He was 65 when he died. I can say I genuinely saw him enjoy life. He was the happiest I ever saw him in retirement. He bought a Mercedes convertible and drove it with the top down. He was gardening more - evidenced by the fact he mowed the lawn before he died. He also spent a lot more time with his grandchildren; he was practically raising them. And then, he croaked.
I thought to myself, isn't that cruelly ironic that he worked a job he didn't particularly love for 30 years only to retire, fantastically enjoy one year of life, and then die. I remember having dinner with my father once and telling him I wanted to retire at 30. At the time, I must have been 25, and it looks like that future I envisioned ain't happening. But he said, "That's way too early to retire!"
I replied back, "So you want me to retire when my body is old and useless. I won't be able to be as healthy. I'll be unattractive. What will I do with my time then? I can't even travel."
He said, "You have a good point."
That is exactly the point I'm making about the neighbor. He retired when he was not in good health - and for what - to enjoy one year of it and croak. The whole concept of retirement got to me - and bothered me. It made me put my life back into perspective.
In contrast, I have a 15 year old cat, Luke, who is fighting skin cancer. I think he's doing a mighty fantastic job of fighting the good fight. Maybe because even though he's an animal, I think he knows he has a purpose. His age in human years probably translates to about 65-70 as well. If he spoke English, I'm also certain, he'd say he's had 15 happy years if he died today. I know, our family fostered that happiness for him. Of course he never had to work or worry about life's stresses, but still, it has to be quite an accomplishment to say that he lived a life of being loved and reciprocating it for 15 years. He still has more years to go; I'm sure.

EXTRACTED RECORDS:

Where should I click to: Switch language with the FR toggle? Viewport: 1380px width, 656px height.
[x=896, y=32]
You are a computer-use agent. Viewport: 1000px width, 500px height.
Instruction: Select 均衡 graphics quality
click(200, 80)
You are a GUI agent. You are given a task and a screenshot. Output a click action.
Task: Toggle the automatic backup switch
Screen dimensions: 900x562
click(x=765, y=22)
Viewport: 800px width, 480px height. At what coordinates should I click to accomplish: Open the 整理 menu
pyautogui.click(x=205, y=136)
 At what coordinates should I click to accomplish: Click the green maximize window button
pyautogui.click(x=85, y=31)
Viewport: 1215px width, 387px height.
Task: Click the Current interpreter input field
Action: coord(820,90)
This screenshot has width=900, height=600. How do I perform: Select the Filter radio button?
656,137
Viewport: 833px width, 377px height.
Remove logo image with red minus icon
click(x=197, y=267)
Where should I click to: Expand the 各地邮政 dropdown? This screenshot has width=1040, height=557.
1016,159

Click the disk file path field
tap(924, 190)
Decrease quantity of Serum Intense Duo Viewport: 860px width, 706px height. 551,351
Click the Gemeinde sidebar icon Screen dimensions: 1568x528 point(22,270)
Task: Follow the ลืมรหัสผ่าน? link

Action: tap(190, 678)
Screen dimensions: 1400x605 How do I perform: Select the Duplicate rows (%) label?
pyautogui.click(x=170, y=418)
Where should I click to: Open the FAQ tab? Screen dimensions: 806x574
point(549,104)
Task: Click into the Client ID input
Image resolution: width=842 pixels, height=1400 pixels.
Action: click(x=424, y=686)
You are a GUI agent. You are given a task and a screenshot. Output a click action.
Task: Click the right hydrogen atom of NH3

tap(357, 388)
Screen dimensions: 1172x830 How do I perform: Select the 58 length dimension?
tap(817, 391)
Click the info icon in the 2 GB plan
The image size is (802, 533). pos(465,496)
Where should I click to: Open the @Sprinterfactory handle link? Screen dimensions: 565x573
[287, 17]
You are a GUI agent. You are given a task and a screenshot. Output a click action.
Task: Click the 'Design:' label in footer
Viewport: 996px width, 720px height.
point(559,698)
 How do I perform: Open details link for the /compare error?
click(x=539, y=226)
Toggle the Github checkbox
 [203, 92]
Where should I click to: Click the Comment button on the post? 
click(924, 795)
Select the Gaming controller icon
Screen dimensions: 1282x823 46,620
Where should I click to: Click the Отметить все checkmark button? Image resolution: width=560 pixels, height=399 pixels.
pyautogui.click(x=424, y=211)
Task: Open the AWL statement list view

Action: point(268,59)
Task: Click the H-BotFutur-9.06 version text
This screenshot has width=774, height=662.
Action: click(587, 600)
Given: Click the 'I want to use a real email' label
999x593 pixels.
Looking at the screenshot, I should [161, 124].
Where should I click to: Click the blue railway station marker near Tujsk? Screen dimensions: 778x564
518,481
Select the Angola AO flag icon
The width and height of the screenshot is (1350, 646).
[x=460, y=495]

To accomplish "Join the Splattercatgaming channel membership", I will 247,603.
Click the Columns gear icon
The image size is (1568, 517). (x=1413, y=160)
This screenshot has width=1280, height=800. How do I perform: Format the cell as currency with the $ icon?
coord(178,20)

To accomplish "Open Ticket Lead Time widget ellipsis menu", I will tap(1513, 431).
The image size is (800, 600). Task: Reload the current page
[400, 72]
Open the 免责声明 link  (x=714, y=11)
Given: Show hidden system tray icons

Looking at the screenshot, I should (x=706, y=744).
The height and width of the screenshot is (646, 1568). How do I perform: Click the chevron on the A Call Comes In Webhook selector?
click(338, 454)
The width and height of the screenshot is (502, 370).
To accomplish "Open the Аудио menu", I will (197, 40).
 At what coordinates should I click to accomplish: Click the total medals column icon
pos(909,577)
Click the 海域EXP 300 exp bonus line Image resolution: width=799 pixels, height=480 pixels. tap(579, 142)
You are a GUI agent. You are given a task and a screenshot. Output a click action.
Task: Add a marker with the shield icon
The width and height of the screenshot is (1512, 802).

WORK INSTRUCTIONS:
1. Answer from the essay on retirement:
(a) What vehicle was bought and driven with the top down?
(b) At what age did the writer say they wanted to retire, and about how old were they when they said it?
(c) How old is the cat Luke, and what illness is he fighting?
2. Translate this sentence from the retirement essay into Spanish: "He bought a Mercedes convertible and drove it with the top down."
3. Go on with the essay on retirement from where it stops.

EXPECTED RESPONSES:
1.
(a) A Mercedes convertible.
(b) At 30. The writer was about 25 at the time.
(c) He is 15, and he is fighting skin cancer.

2. Compró un Mercedes descapotable y lo conducía con la capota bajada.

3.
That takes me back to my life in review. I'm back in a transitional period. I'm graduating law school soon. And in some odd way, I feel like it's deja vu. This is the third time I've been in this place. The first time was the moment before I left America to go to New Zealand. I wondered then, what am I going to do with my life? The second time was when I left New Zealand. I asked what am I going to with my life. Now, I'm at the same mental state with graduating law school. What am I going to do with my life?
Now - if you've ever been caught in these cycles or circles, like I have, it's good to remind yourself you're not trapped in some infinite loop. It's more like a spiral with added depth and dimension. I never had all the answers to make the decision to this question, but I feel like I've picked up more pieces of the puzzle every time I'm confronted with this question.
Only this time, I look at what happened with my neighbor and what's happened with Luke. I then tell myself, remember, you only live once. That's a good starting place. You live bound by time, and you live life one moment at a time. Time moves the same for you as it does for everyone. What will you do with it? And for God sake, whatever you do as a living, make sure you enjoy it. Don't put in thirty miserable years defining yourself by what you make and take, but put those years into defining yourself by what you create and give.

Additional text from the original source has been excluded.